Formée au Royal College of Art de Londres après un passage à l’Académie des beaux-arts de Cracovie, la photographe polonaise de 38 ans semble être l’invisible marionnettiste de ceux qui lui servent de modèles. Saisis dans la glace de son noir et blanc, ils se prêtent à une danse du silence. Par des détails, trois fois rien, une position, un regard, ils inquiètent. Des étrangers du quotidien, qui font effraction dans leur propre domicile.

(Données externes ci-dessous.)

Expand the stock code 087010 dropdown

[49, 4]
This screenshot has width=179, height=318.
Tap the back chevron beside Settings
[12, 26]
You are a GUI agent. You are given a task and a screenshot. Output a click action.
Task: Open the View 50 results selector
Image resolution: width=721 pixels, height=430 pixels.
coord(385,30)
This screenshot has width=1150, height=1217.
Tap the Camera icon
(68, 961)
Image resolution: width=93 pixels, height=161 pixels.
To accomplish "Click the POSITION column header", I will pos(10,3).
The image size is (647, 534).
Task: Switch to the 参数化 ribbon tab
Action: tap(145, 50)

Aux prismes de l’économie, de la philosophie et de la phénoménologie, l’univers domestique devient un microcosme complexe et riche de sens. « La politique et l’histoire se nichent non seulement dans l’architecture du domicile, dans ses tapis, son mobilier, ses objets, mais aussi dans les relations familiales et leurs hiérarchies, les gestes de tous les jours, confiait-elle, en 2020, au magazine numérique ARTnews. J’aime regarder ces intérieurs et les présenter dans un contexte inattendu. »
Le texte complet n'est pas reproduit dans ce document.